B2B Metrics Aren't Measuring Up

A survey by marketing automation solution provider Pardot reveals that a significant number of business-to-business (B2B) marketers aren't actively or accurately tracking the revenue that their campaigns generate, a non-practice that can lead to missed opportunities in establishing B2B marketing's "essential role" in the growth of a business.

For the survey, Pardot talked with dozens of anonymous B2B marketers about their strategies and how they implement their programs, including what they choose to measure, how they do it and the standards they use for qualifying leads.

According to Pardot, as many as 37 percent of all marketers simply aren't tracking the revenue they generate. By not measuring the results of their lead management programs, many B2B marketers are not accurately reporting their value to their organizations.

Of those marketers who aren't tracking and reporting their results, approximately 40 percent said that it was because they lacked the time and/or resources necessary to create and analyze these sometimes complex reports.

The survey also found that 20 percent of marketers don't measure marketing-sourced leads at all, 30 percent don't track "advanced" metrics, like marketing-sourced opportunities, 35 percent don't use lead nurturing for less qualified leads and almost 30 percent lack the tools needed to track leads through the sales cycle.

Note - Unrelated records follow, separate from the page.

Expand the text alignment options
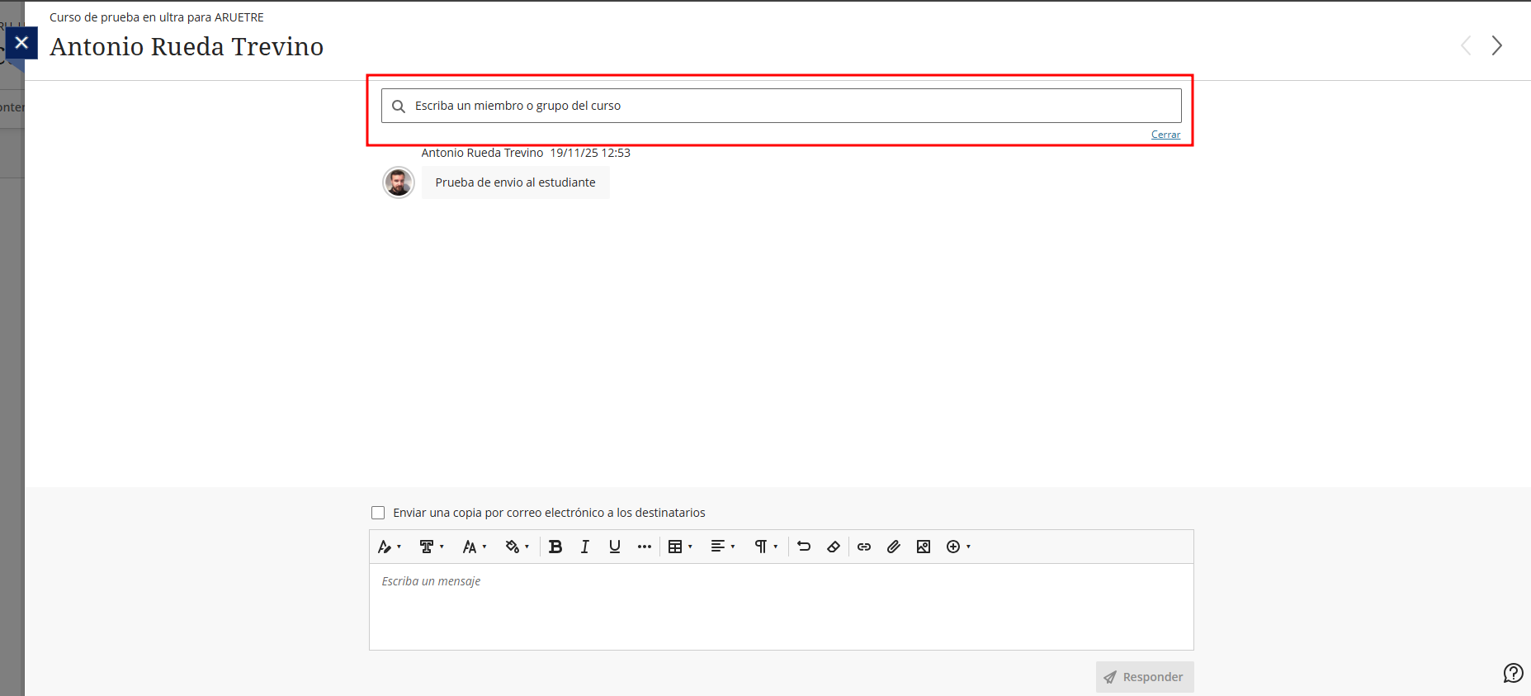Image resolution: width=1531 pixels, height=696 pixels. (x=723, y=547)
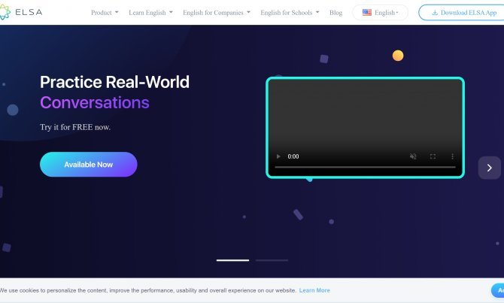Go to next slide with right arrow
This screenshot has width=504, height=303.
pyautogui.click(x=489, y=168)

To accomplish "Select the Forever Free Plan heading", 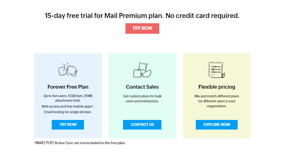I will click(68, 87).
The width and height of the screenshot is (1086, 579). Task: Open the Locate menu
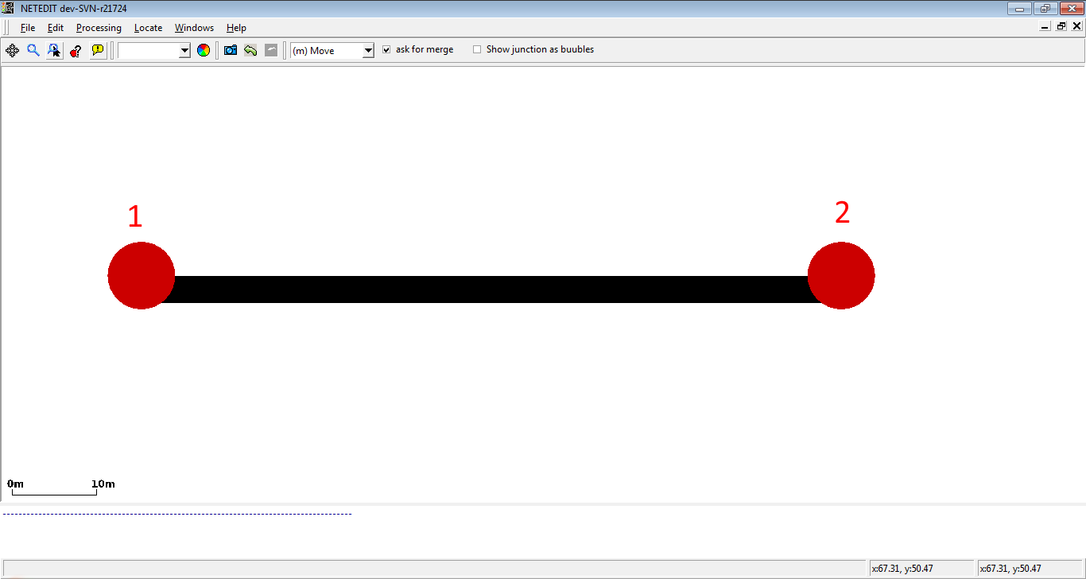point(148,28)
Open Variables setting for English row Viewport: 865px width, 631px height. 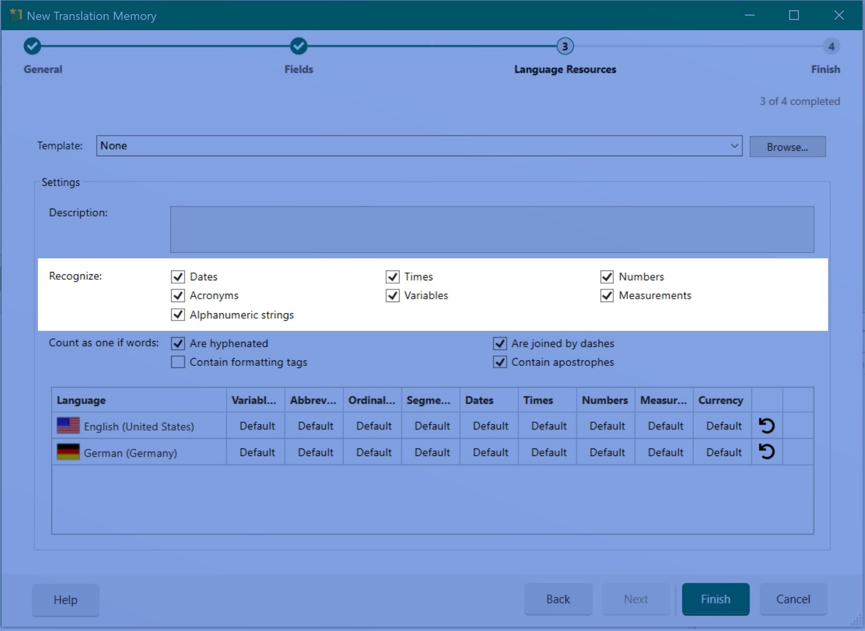pyautogui.click(x=256, y=426)
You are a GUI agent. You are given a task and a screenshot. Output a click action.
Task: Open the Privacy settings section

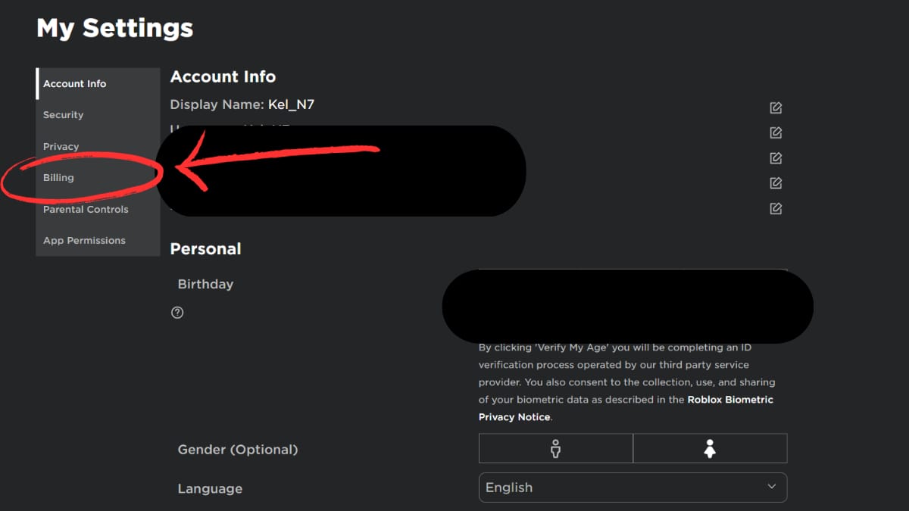click(61, 146)
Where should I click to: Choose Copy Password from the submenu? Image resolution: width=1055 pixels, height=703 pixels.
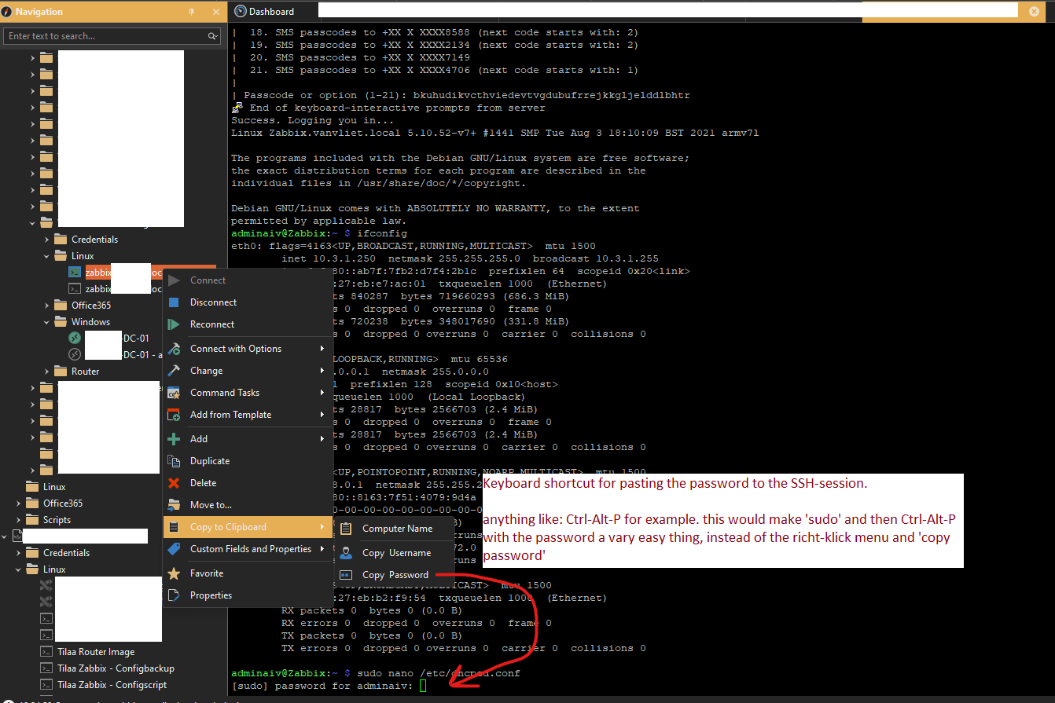point(395,575)
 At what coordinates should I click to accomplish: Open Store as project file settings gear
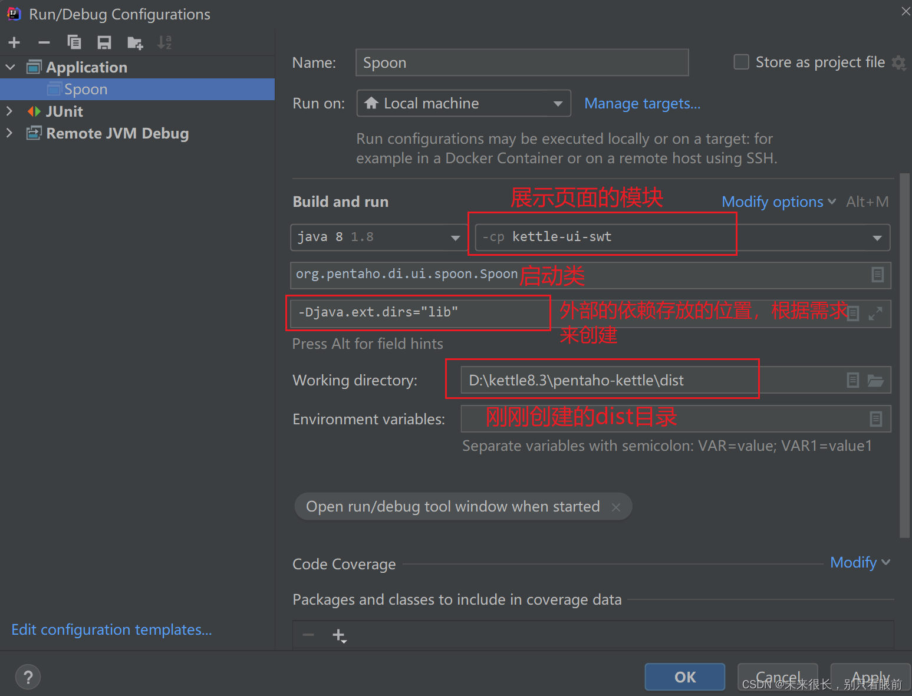click(899, 62)
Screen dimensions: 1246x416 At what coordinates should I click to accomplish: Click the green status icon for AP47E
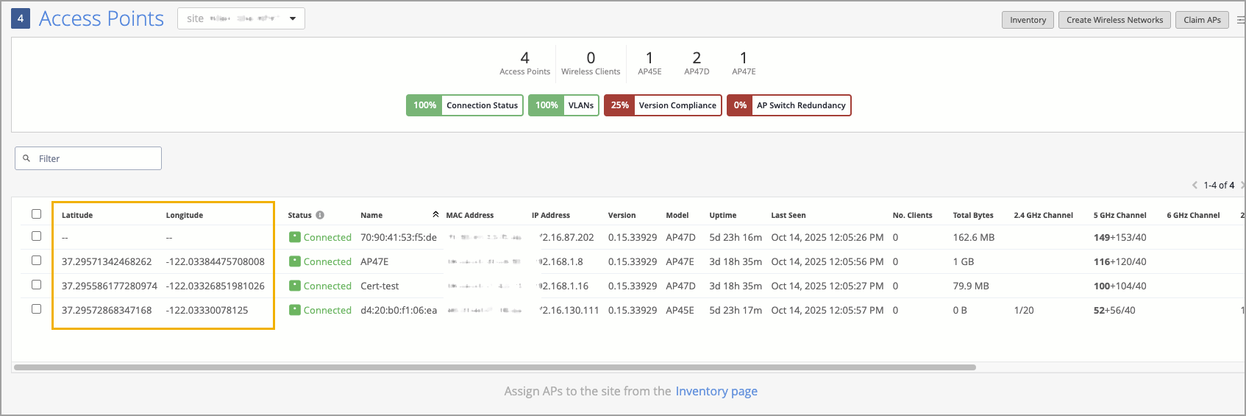[295, 261]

These are pretty dire numbers for the B2B marketing industry, which does, at least, understand that it needs to adapt its analytics approach to a more data-driven model; as many as 80 percent of the survey's respondents said that they want to spend more time in the upcoming year focusing on marketing metrics, and 85 percent will be initiating plans that require leads to meet a given set of criteria before they're passed on to sales teams.

In addition, the survey found that one-third of respondents felt that marketing qualified leads (MQLs) are the most important metric for them to measure, while marketing-contributed opportunities came in second. Metrics that were less revenue-driven, like site traffic or page views, were considered the least important.